REQUIRED WORK: From the entries below, transcribe exactly the lines between the line holding "Nick Lannon (197, 1321)" and the line holding "#307: The AIs", inclusive; skip all other lines.

SOURCE RECORDS:
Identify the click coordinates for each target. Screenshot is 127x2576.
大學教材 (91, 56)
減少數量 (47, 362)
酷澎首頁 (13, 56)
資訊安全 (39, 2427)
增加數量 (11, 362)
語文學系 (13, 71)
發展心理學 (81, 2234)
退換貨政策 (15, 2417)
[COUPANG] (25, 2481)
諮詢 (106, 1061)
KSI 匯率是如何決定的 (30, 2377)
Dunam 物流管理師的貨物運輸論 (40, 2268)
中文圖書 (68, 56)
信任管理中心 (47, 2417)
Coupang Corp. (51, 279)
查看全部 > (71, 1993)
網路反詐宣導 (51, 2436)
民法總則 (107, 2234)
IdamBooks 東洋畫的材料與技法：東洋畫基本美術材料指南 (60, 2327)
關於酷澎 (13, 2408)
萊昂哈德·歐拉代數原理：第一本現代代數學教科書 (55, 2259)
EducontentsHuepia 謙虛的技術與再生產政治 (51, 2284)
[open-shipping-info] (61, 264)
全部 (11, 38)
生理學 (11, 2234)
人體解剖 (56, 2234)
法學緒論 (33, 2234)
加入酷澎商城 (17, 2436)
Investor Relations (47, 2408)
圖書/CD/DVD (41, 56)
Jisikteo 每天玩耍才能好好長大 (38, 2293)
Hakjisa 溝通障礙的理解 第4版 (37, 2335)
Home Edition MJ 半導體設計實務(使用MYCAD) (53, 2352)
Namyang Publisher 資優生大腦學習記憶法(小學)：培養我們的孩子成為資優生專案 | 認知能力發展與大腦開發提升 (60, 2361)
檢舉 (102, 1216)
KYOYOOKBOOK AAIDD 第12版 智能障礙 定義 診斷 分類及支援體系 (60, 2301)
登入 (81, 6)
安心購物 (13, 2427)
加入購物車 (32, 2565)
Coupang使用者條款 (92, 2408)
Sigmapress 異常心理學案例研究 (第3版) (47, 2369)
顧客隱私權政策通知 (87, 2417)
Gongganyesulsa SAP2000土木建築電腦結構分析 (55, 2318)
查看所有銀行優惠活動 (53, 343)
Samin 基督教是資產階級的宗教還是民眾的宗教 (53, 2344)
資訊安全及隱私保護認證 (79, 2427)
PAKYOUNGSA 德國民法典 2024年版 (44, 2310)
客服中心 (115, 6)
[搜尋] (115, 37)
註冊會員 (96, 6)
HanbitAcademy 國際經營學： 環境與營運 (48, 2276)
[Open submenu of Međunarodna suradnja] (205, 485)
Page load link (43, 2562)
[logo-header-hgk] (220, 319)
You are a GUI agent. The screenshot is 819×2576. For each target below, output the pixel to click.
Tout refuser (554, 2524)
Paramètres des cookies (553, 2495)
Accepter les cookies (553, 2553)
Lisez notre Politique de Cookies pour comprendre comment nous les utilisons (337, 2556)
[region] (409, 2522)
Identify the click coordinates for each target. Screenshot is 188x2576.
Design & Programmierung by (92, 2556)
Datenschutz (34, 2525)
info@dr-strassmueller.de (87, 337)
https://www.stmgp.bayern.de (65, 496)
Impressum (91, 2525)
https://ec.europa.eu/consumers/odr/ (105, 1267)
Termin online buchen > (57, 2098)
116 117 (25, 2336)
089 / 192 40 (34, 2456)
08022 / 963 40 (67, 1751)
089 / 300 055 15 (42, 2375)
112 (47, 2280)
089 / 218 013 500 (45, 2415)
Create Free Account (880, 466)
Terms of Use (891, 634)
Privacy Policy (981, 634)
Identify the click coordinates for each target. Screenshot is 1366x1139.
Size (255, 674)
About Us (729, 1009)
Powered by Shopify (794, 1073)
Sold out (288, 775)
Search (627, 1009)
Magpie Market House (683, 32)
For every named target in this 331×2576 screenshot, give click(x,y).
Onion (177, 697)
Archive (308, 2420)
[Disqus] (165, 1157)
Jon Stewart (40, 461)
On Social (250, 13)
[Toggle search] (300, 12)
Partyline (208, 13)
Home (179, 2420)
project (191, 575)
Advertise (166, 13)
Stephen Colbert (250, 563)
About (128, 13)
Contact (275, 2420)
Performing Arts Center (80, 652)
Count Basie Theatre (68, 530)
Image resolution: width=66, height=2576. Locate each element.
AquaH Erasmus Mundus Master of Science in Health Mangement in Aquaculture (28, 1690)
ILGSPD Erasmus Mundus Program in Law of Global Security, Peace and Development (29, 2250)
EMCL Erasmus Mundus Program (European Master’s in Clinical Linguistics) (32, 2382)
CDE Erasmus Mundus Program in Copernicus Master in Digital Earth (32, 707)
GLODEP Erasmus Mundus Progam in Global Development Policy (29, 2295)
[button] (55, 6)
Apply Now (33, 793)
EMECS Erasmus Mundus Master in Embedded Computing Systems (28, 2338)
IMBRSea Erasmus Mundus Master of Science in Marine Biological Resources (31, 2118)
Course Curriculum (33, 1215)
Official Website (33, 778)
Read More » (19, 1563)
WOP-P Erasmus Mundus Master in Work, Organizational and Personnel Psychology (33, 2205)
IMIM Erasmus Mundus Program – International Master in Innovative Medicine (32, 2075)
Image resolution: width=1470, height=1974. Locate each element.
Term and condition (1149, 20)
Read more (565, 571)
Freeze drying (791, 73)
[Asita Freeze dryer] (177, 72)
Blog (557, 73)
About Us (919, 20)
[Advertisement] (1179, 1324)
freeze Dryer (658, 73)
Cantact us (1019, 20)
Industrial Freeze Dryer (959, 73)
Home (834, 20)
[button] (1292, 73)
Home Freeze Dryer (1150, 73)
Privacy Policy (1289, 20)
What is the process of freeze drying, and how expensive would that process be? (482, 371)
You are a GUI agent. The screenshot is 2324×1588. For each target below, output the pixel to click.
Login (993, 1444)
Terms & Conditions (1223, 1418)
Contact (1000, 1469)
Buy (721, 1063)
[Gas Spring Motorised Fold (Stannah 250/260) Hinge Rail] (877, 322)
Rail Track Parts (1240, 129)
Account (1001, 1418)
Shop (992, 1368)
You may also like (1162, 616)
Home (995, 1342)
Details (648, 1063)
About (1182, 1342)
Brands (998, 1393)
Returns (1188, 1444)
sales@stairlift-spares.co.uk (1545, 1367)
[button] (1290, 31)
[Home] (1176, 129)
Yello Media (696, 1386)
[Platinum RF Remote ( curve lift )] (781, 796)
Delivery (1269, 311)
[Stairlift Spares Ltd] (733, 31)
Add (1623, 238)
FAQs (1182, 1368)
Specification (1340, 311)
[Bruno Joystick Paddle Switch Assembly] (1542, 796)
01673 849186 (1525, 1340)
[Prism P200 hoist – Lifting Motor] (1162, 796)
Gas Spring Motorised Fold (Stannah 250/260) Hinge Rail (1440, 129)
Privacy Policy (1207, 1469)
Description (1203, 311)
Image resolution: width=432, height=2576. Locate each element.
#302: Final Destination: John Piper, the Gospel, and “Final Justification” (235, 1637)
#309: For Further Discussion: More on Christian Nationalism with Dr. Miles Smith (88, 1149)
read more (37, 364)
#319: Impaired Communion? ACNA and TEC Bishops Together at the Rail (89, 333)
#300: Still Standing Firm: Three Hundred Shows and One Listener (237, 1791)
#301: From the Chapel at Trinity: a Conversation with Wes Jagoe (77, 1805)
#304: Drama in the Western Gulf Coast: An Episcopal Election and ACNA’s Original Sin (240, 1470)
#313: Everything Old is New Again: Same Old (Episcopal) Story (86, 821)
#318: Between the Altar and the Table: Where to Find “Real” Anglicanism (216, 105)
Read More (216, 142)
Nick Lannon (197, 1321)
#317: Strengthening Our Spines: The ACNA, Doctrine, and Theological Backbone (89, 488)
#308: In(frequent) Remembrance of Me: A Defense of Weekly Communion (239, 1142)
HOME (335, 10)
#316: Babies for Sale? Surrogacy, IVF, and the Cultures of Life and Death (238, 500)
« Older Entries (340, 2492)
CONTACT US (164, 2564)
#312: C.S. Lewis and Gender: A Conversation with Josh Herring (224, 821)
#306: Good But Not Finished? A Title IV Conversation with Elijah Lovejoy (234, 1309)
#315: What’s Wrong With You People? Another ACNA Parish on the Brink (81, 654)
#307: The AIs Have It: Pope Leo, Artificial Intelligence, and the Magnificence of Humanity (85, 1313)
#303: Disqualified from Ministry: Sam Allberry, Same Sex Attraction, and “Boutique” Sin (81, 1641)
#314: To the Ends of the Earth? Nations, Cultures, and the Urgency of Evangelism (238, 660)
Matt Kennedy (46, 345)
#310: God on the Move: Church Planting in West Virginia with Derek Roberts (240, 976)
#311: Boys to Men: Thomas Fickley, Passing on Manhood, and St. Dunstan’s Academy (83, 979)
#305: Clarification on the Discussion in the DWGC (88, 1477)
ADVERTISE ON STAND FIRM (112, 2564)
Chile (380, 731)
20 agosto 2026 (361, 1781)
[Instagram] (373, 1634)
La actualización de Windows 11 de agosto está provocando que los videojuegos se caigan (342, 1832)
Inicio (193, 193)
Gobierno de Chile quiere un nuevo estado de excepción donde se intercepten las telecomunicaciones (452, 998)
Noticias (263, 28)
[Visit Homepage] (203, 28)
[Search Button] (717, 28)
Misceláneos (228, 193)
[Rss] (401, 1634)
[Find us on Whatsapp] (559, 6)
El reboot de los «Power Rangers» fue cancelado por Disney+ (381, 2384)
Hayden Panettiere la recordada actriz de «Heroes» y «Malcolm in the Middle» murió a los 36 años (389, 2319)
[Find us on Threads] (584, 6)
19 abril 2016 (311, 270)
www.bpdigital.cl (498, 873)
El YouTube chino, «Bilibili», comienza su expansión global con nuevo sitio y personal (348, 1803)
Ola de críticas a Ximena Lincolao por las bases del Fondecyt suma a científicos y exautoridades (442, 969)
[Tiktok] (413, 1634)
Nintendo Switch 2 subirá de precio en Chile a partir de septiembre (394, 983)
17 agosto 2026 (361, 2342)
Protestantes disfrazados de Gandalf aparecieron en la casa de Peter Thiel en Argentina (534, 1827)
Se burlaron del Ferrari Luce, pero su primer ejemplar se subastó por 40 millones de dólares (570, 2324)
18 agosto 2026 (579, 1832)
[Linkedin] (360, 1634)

TASK RESULT:
Nick Lannon (197, 1321)
#317: Strengthening Our Spines: The ACNA, Doctrine, and Theological Backbone (89, 488)
#308: In(frequent) Remembrance of Me: A Defense of Weekly Communion (239, 1142)
HOME (335, 10)
#316: Babies for Sale? Surrogacy, IVF, and the Cultures of Life and Death (238, 500)
« Older Entries (340, 2492)
CONTACT US (164, 2564)
#312: C.S. Lewis and Gender: A Conversation with Josh Herring (224, 821)
#306: Good But Not Finished? A Title IV Conversation with Elijah Lovejoy (234, 1309)
#315: What’s Wrong With You People? Another ACNA Parish on the Brink (81, 654)
#307: The AIs Have It: Pope Leo, Artificial Intelligence, and the Magnificence of Humanity (85, 1313)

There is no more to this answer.